Не просто стих, ослабел. Прекратился. Резко, абсолютно, на самой высокой, оборванной ноте.
И всё во мне оборвалось. Звук. Дыхание. Сердцебиение. Борьба. Весь мир сузился до этой тишины, которая оказалась громче любого взрыва. Это была не тишина. Это была пустота. Абсолютная, всепоглощающая, леденящая душу пустота, в которой не было больше места ничему светлому.
Словно пленка в мозгу порвалась. Тишина после выстрела оглушила меня громче любого взрыва. Она длилась долю секунды, а потом волна осознания накрыла с такой чудовищной, сокрушительной силой, что тело содрогнулось в мучительной судороге.
Они убили его. Убили! Убили! Убили!
Это не были мысли. Это был вопль самой души, разрывающий изнутри, сжигающий все на своем пути. Из моего горла, все еще сжатого ладонью, вырвался нечеловеческий, заглушенный визг — звук раненой волчицы, потерявшей детеныша. Я забыла про боль, про страх, про саму себя. Во мне проснулась слепая, первобытная ярость. Материнский инстинкт, сильнее инстинкта самосохранения, превратил меня в дикарку, в орудие мести. Я извивалась, кусала руку, что держала меня до крови, рвала кожу ногтями, пыталась выбить глаза. Мое тело стало оружием отчаяния, но его тупой силы было недостаточно.
И тут до меня донеслись слова, которые вонзились в сознание, как раскаленный нож, оставляя неизгладимый, дымящийся шрам.
— Теперь больше не плодятся, — расхохотался тот самый, третий, с пистолетом. Потом он что-то бросил на испанском, похабное и циничное, и его товарищи ответили грубым, животным смехом.
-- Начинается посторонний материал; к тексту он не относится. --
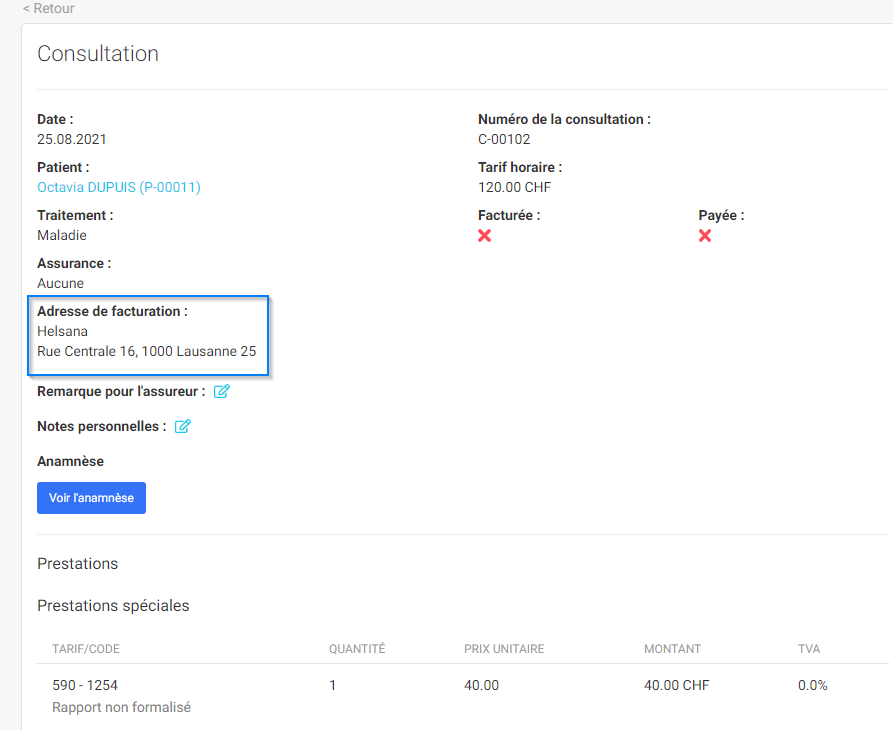Click the 40.00 CHF montant cell
Viewport: 893px width, 730px height.
tap(677, 685)
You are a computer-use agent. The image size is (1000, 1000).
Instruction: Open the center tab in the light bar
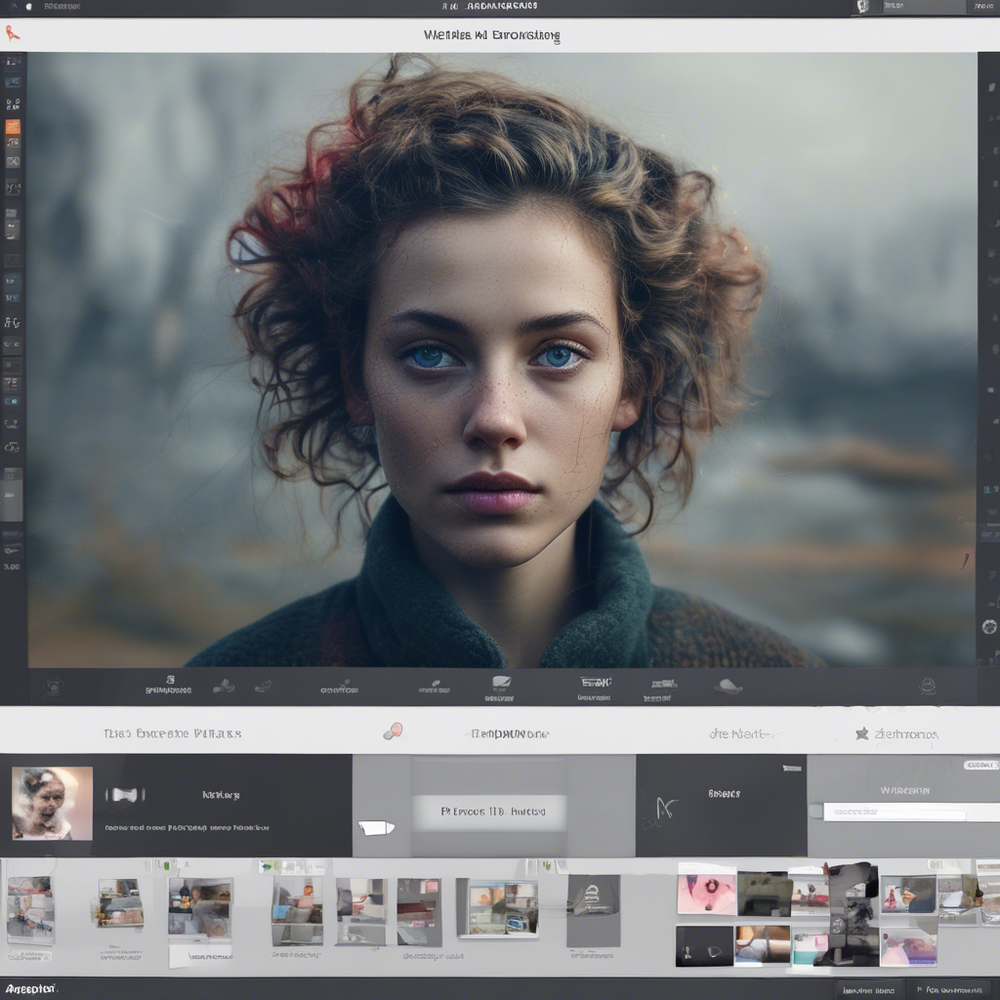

Плодятся. Они говорили о моем сыне, о моем Лукасе, как о насекомом. Как о проблеме, которую устранили. Как о мусоре.
Это придало мне новую, запредельную, безумную силу. Когда они потащили меня к лифту, я брыкалась так, что тому, кто держал, пришлось прижимать меня к стене всем телом, едва не ломая ребра. Лифт спустился на первый этаж. Двери открылись, и мне открылась жуткая, апокалиптическая картина: у поста охраны лежали тела наших людей. Без движения. Бесформенные. В лужах темной, почти черной крови. Они убили всех. Вымели подчистую.
Меня потащили через холл, залитый смертью, к черному внедорожнику с тонированными стеклами, стоявшему прямо у входа, как гроб на колесах. Я плакала, но это были не слезы слабости — это были слезы ярости, бессилия и ненависти, разъедающей душу. Я визжала, кусалась, била ногами по колесам машины, когда они пытались затолкать меня в темный, пахнущий смертью салон.
Лукас. Мой маленький Лукас. Они его убили. Убили...
Его образ стоял перед глазами, живой и яркий: его крошечные пальчики, цепляющиеся за мой палец с невероятной силой, его первая, беззубая улыбка, растягивающая губки, его доверчивые, бездонные голубые глаза, когда он смотрел на Шона, своего великого защитника. Все это. Вся эта любовь, вся эта жизнь — оборвалась одним жалким хлопком. Одним легким, ничтожным движением пальца на спусковом крючке.
За что? Почему? Почему они трогают детей?
Этот вопрос бился в моей разбитой, окровавленной голове, не находя ответа, натыкаясь на глухую, бессмысленную стену зла. Какая война, какая месть, какая ненависть в этом мире может оправдать убийство младенца? Какое чудовище должно сидеть в сердце, чтобы сделать это?
В последний момент, перед тем как меня втолкнули в темноту салона, я успела бросить взгляд наверх, на огромные окна нашего пентхауса. Туда, где остался лежать мой мальчик. Один. В наступившей тишине. И это осознание было больнее любого удара, острее любой пули. Я не смогла его защитить. Не смогла.